──────── Data to examine ────────

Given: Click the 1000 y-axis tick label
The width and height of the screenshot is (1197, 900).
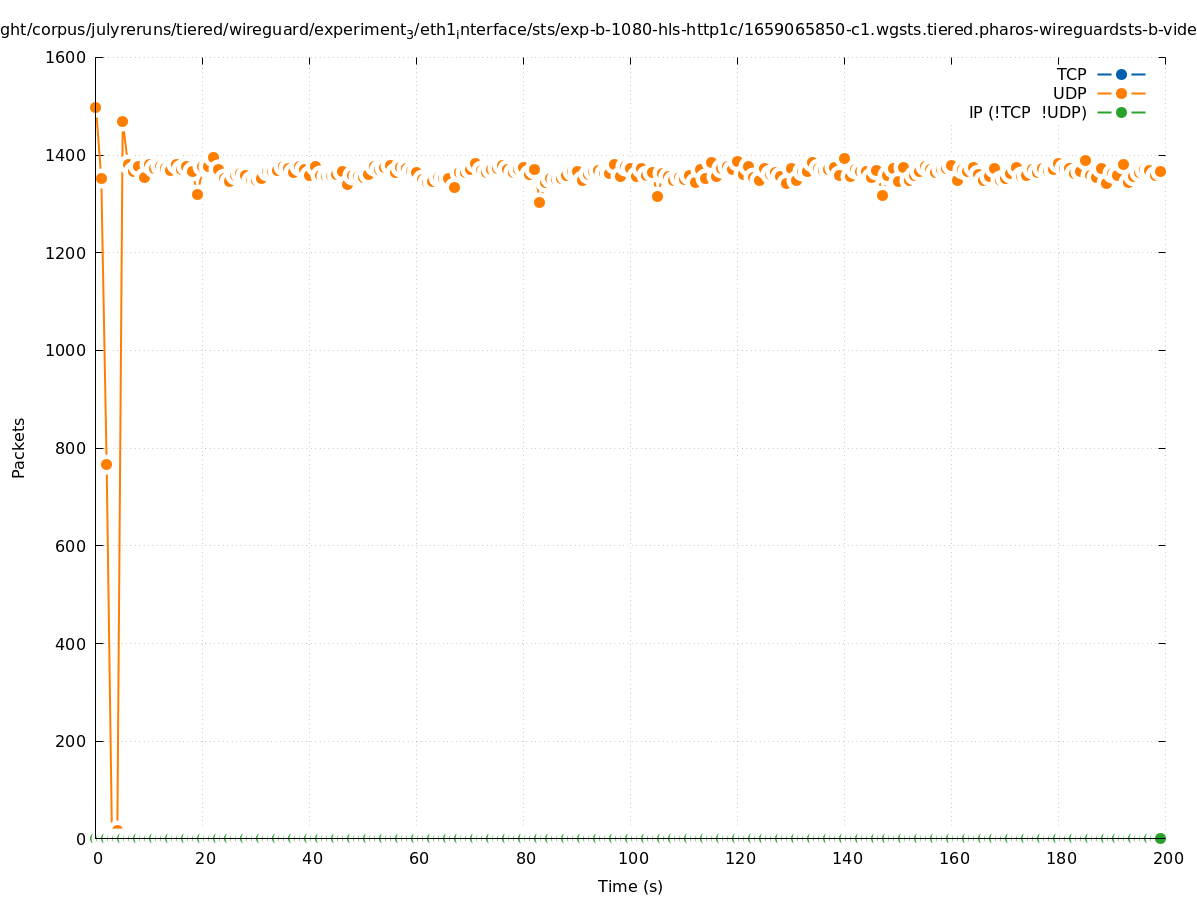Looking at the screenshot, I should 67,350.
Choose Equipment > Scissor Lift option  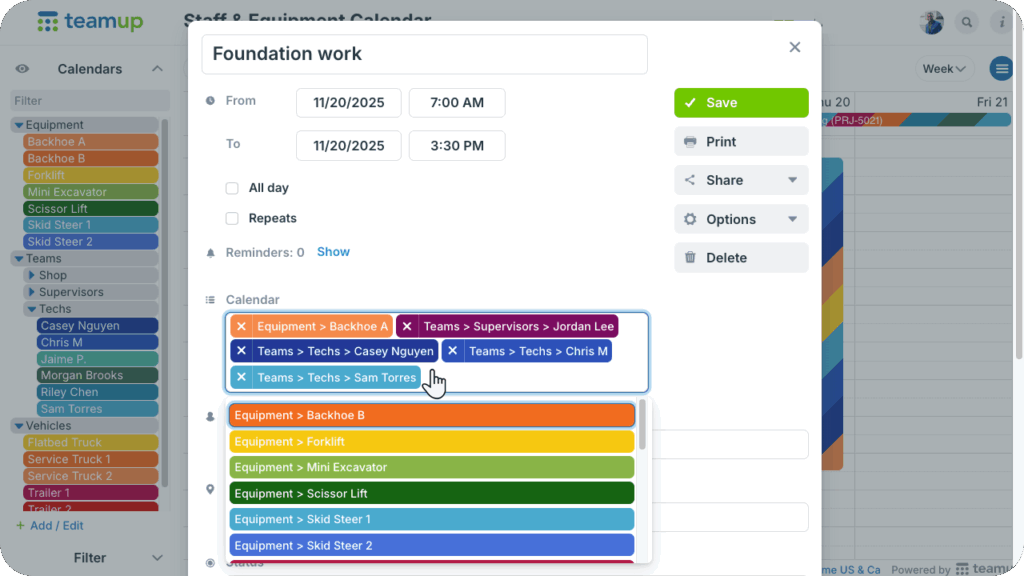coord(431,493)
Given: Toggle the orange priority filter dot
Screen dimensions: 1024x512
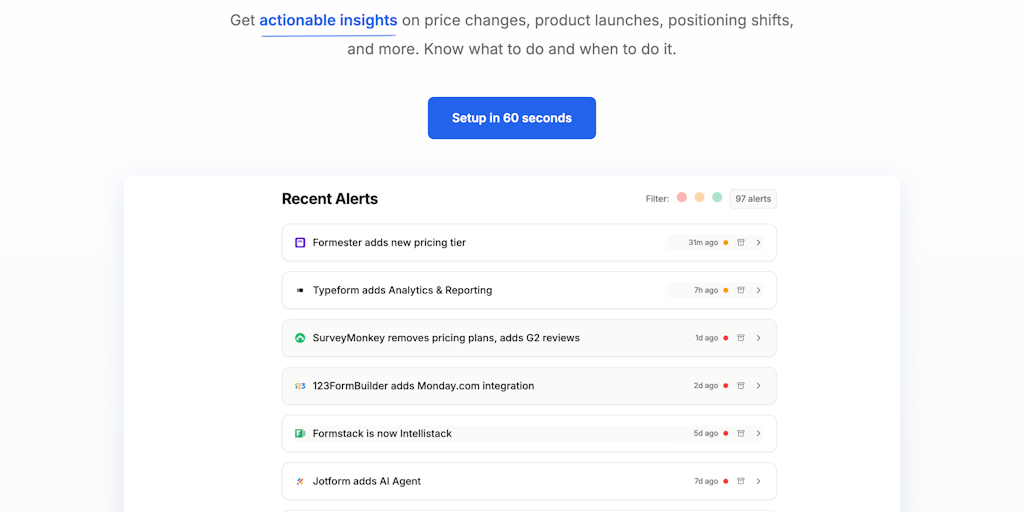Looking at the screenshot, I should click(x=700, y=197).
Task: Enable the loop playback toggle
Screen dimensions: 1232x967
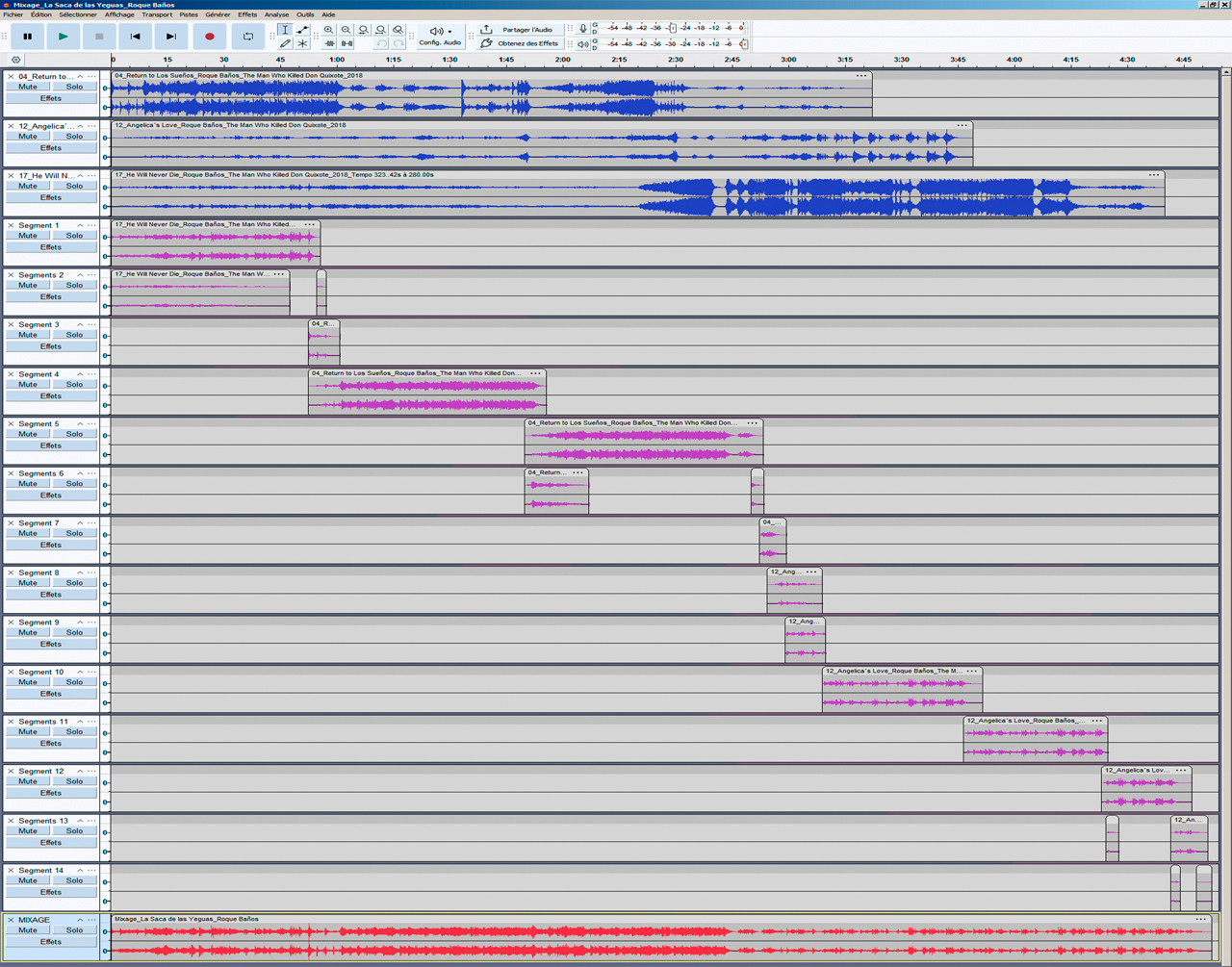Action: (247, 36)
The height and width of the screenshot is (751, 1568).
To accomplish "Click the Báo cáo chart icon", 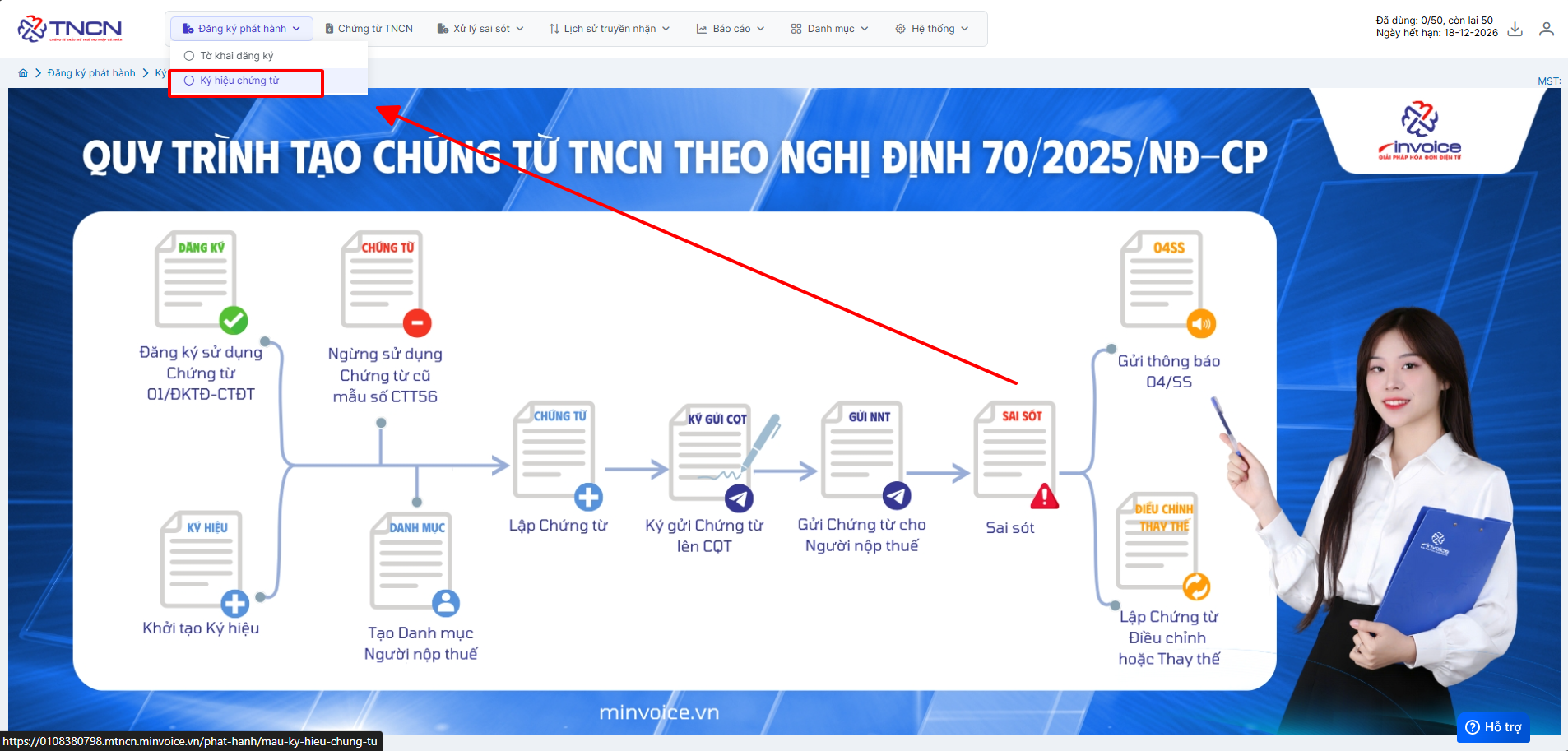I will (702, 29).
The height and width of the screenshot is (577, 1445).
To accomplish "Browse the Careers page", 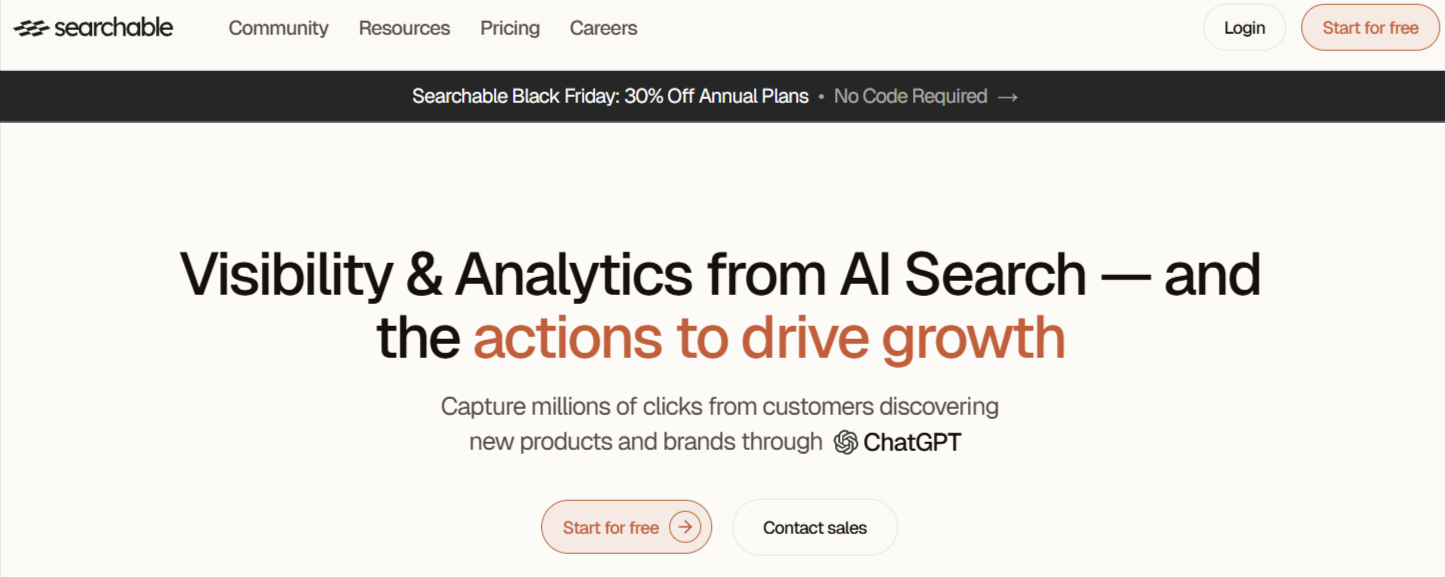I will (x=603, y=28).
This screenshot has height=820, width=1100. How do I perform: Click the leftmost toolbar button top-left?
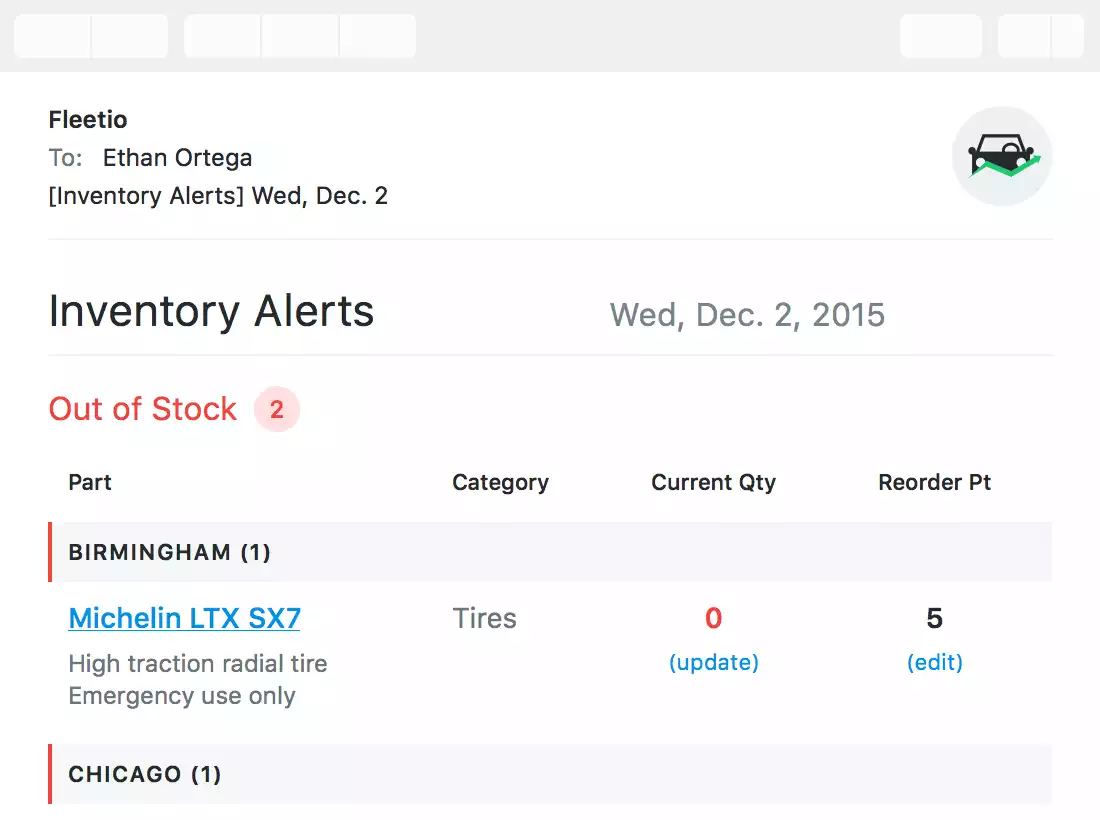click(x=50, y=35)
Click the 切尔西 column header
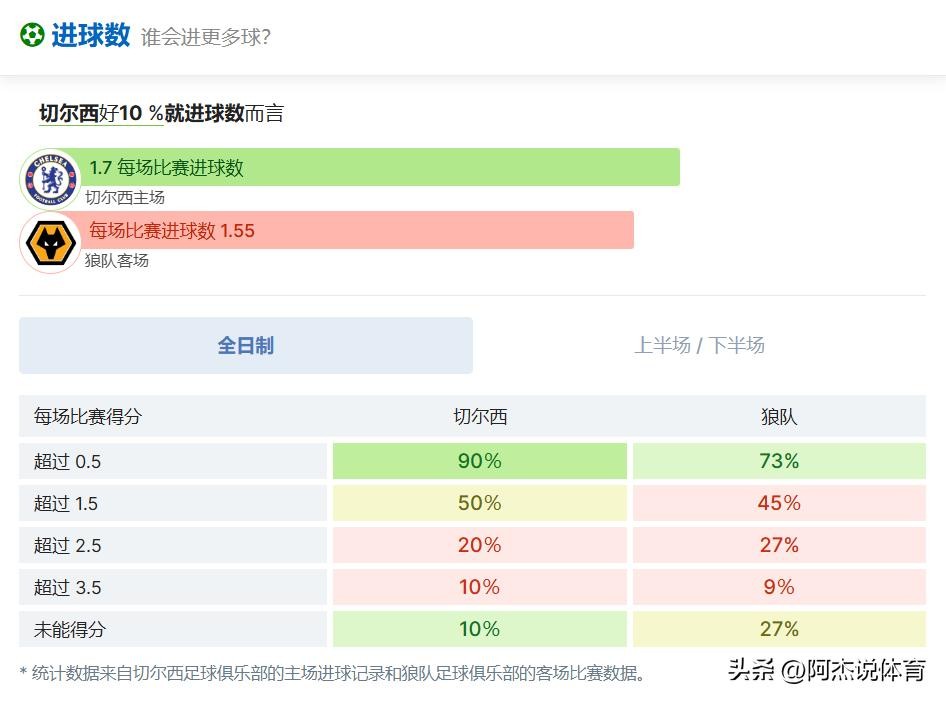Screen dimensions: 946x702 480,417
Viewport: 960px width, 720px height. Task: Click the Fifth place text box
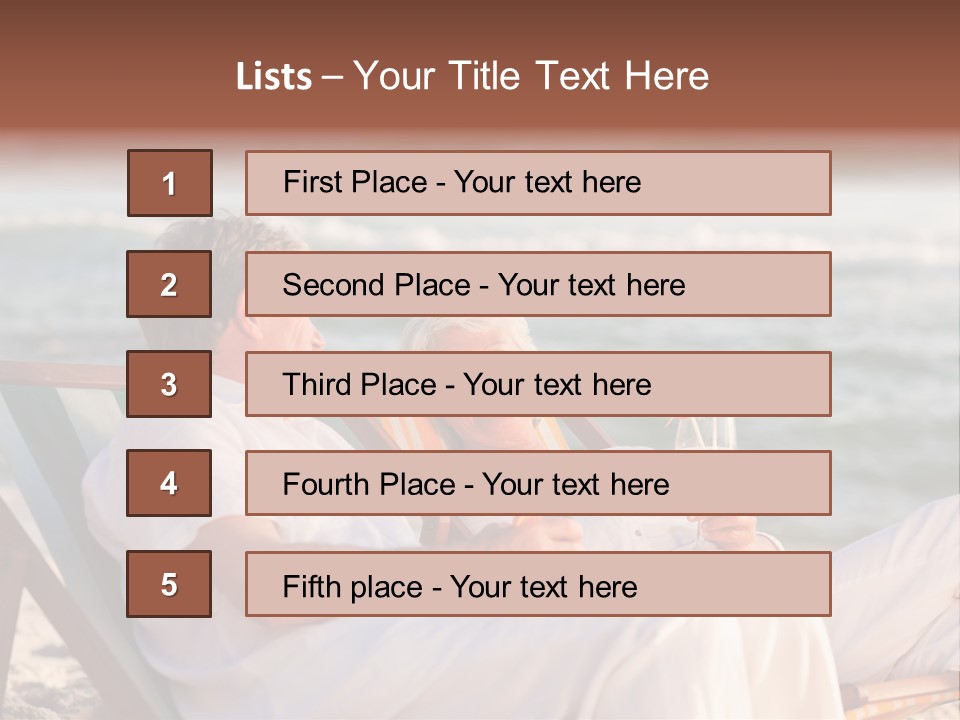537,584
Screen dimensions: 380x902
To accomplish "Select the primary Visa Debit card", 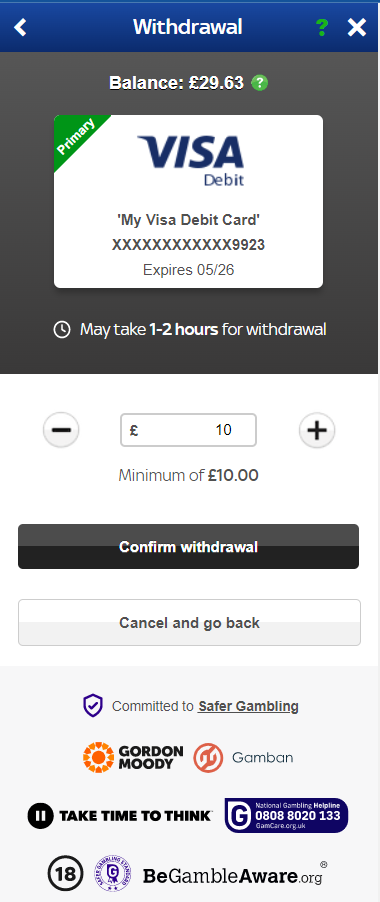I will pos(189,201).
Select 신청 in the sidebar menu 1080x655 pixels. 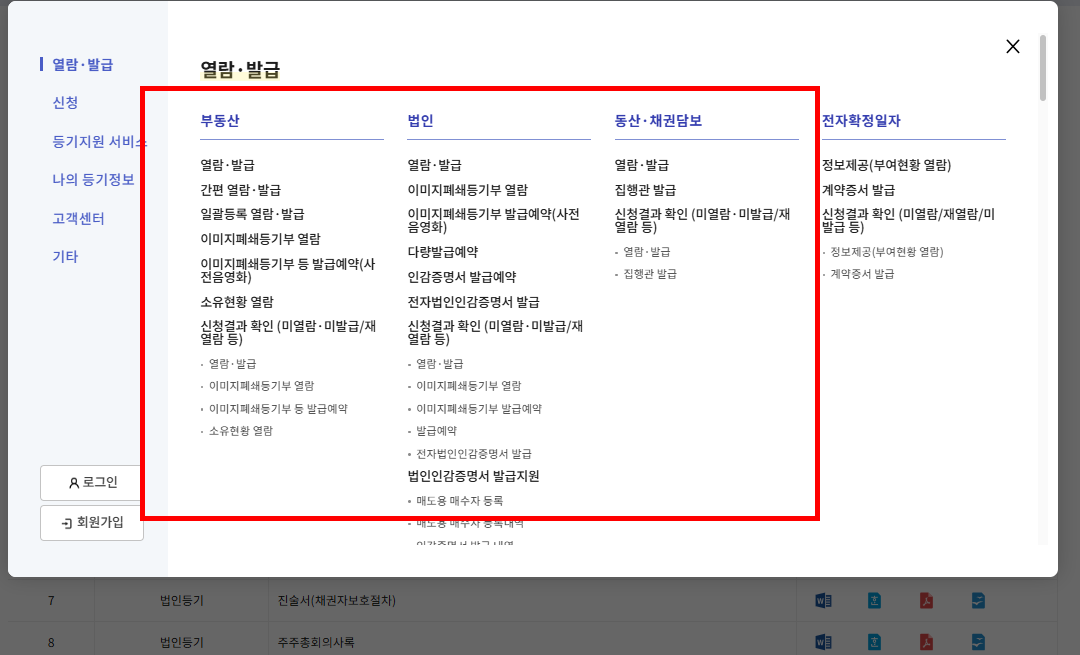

────────

▶ **What this task involves**
For each line in the data above that contains the string "Given", extract the line.

▶ **Answer to this exercise**
Given: Click the 1000 y-axis tick label
Given: Toggle the orange priority filter dot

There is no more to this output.